(ABOUT THIS EXERCISE) All lines from the one with "770x660 pixels." to the end of the data: return those exactly, and only those.
◇ ◇ ◇ ◇ ◇
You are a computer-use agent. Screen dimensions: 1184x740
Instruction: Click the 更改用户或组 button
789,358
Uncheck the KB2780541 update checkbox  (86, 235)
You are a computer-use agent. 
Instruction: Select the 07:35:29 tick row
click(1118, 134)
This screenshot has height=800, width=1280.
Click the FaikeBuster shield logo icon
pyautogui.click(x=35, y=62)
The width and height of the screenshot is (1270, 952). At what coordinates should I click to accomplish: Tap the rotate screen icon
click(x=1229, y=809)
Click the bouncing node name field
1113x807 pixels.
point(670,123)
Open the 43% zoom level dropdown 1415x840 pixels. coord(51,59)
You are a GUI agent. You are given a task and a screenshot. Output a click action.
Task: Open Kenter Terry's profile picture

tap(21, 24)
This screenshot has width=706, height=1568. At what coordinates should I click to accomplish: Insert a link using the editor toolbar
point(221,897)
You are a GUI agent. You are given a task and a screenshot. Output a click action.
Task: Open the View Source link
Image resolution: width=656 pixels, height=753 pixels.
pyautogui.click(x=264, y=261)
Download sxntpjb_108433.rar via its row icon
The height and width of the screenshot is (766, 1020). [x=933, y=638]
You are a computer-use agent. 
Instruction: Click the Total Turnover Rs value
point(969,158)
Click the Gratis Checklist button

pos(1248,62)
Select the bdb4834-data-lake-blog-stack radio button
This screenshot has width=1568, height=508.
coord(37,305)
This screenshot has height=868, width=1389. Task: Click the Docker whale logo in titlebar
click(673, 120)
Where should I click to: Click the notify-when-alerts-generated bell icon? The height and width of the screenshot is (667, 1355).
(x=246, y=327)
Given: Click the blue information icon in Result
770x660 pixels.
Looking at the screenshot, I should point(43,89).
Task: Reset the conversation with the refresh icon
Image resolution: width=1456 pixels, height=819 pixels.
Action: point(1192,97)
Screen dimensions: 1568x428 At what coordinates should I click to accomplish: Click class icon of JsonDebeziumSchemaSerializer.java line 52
◇ ◇ ◇ ◇ ◇
(TASK RESULT)
770x660 pixels.
Looking at the screenshot, I should point(43,89).
Task: Reset the conversation with the refresh icon
Image resolution: width=1456 pixels, height=819 pixels.
Action: point(1192,97)
Screen dimensions: 1568x428 At what coordinates should I click to accomplish: Click class icon of JsonDebeziumSchemaSerializer.java line 52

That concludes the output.